Durant toute l’année 2011, en Belgique, les forces de l’ordre fédérales ont procédé à environ 260 000 contrôles d’alcoolémie. En comparant avec l’année précédente, on constate une augmentation de 7,3%. De plus, il est possible de porter ce chiffre à 50% si l’on prend l’année 2008 comme référence comparative. Pour ce qui est des contrôles positifs (personnes sous influence de l’alcool) durant l’année 2011, ceux-ci représentent une part de 2,4% sur l’ensemble des contrôles effectués. Pour être plus concret, 1852 individus détenaient un taux se situant entre 0,5 et 0,8 pour mille, alors que 4485 personnes avaient un taux d’alcoolémie supérieur à 0,8 pour mille.

Il faut savoir qu’à l’origine de ces processus, il existe une méthode qui a été inventée il y a environ 50 ans.

Méthode « Casier-Delaunois »

Il s’agit de la méthode sur laquelle est fondé le système de l’éthylotest. Pour résumer, le principe consiste à mesurer le taux d’éthanol le plus rapidement possible après les faits. Cette mesure est ensuite réajustée afin de prendre en compte le processus d’élimination de l’alcool par l’organisme de l’individu qui est équivalent à 0,15 g/l pour une heure. Il est important de noter que cette méthode est de plus en plus controversée actuellement, à cause du fait que des imprécisions aient été remarquées.

Il alors légitime de se demander si le fait de contester un résultat est possible lors d’un alcootest.
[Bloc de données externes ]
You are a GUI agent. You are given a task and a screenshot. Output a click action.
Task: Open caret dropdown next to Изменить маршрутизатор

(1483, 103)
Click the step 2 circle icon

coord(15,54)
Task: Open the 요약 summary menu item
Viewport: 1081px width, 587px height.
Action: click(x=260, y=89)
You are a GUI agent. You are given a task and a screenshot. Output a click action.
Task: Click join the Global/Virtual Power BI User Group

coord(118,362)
Contestation du résultat d’un alcootest

Il est tout à fait possible de contester un taux d’alcoolémie présenté lors d’un alcootest. Cependant, cela n’a de consistance que s’il est possible de déterminer un ou plusieurs défauts de procédure. Par exemple, il est possible d’envisager la contestation si l’objet utilisé pour le contrôle ne répond pas aux normes prévues à cet effet. Cependant, les forces de l’ordre sont équipées, de manières générales, d’éthylotests certifiés NF et conformes à la législation en vigueur.

Pour éviter tout désagrément, il convient simplement de s’équiper d’un éthylotest conforme.
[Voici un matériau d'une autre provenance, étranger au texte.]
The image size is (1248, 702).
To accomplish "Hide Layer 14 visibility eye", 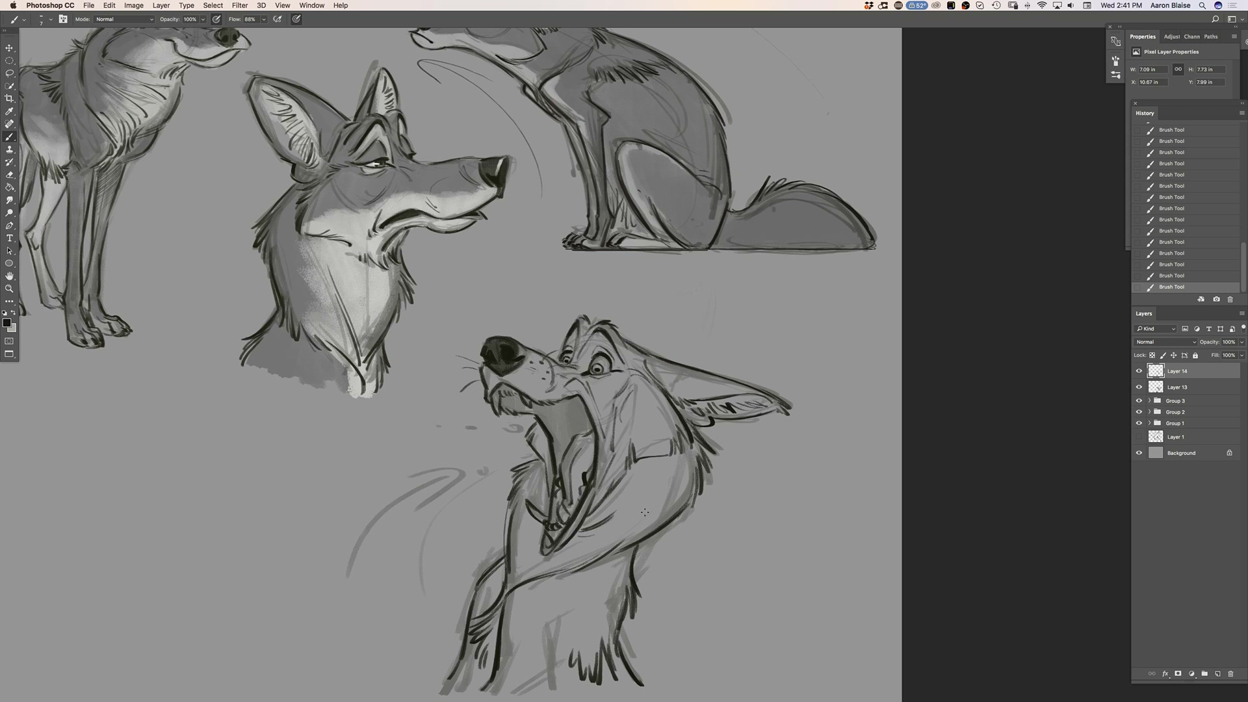I will click(x=1139, y=371).
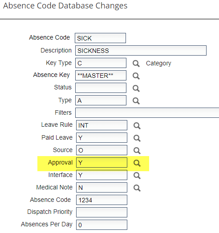Click the Status lookup magnifier icon
Image resolution: width=219 pixels, height=233 pixels.
136,88
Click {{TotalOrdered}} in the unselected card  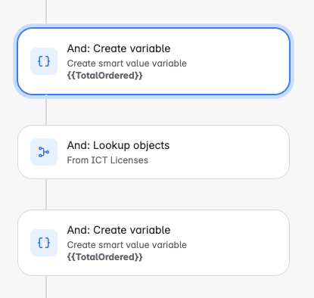click(105, 257)
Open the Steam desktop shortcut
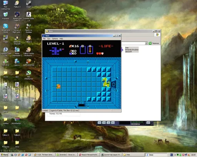The height and width of the screenshot is (157, 197). point(28,4)
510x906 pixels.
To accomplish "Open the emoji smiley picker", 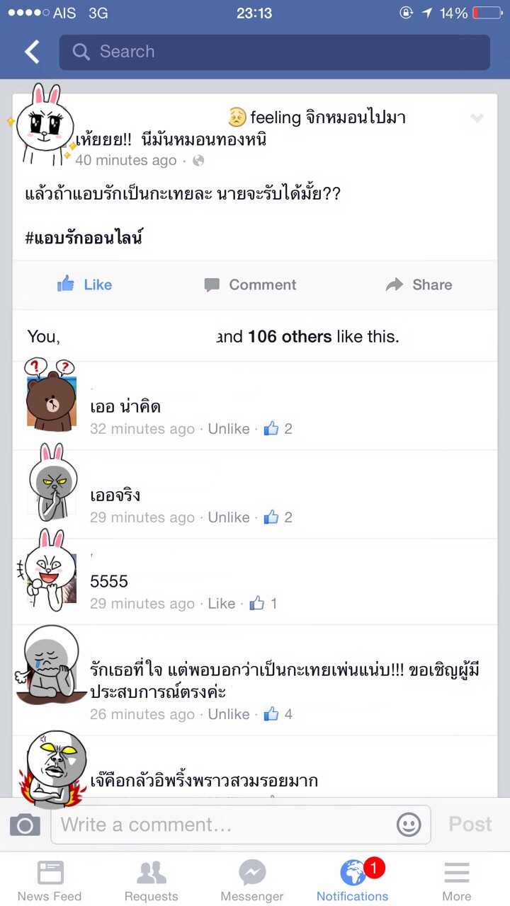I will 409,825.
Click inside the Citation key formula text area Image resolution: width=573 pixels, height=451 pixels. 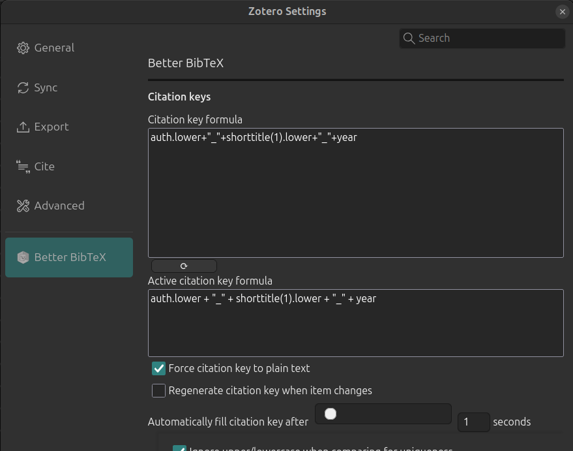(355, 196)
Acheter son éthylotest conformément à la loi

Le décret cité plus en amont implique qu‘à partir du 22 juillet 2012, chaque conducteur devra être muni d’un éthylotest. L’automobiliste a le choix entre faire l’acquisition d’un éthylotest chimique ou électronique. Bien sûr, l’éthylotest chimique est le moins coûteux, car il repose sur un système d’usage unique. Il est possible de s’en procurer à partir de 2 euros environ. Malgré les critiques subies quant à son approximation en termes de précision, ce modèle permet tout de même d’être conforme à la loi. Attention cependant, ceci n’est valable qu’à condition que l’objet ne soit pas usagé. L’éthylotest électronique est tout aussi conforme, mais permet plus de précision, car il indique le taux d’alcoolémie sur un écran digital. De plus, il n’exige qu’un calibrage annuel, ce qui permet de le conserver aussi longtemps que voulu. Néanmoins, le coût moyen est largement plus élevé que celui d’un éthylotest chimique.

Au final, il faut savoir que ce qui fait que l’individu soit conforme à la loi, c’est sa possession d’un éthylotest aux normes.

L’éthylotest certifié

Les éthylotests étant conformes à la loi doivent posséder une certification dont la plus importante est la certification NF. Fort heureusement, la plupart des modèles sur le marché répondent à cette norme et il ne sera pas difficile de trouver l’objet adéquat qui permettra d’éviter toute sanction relative au décret.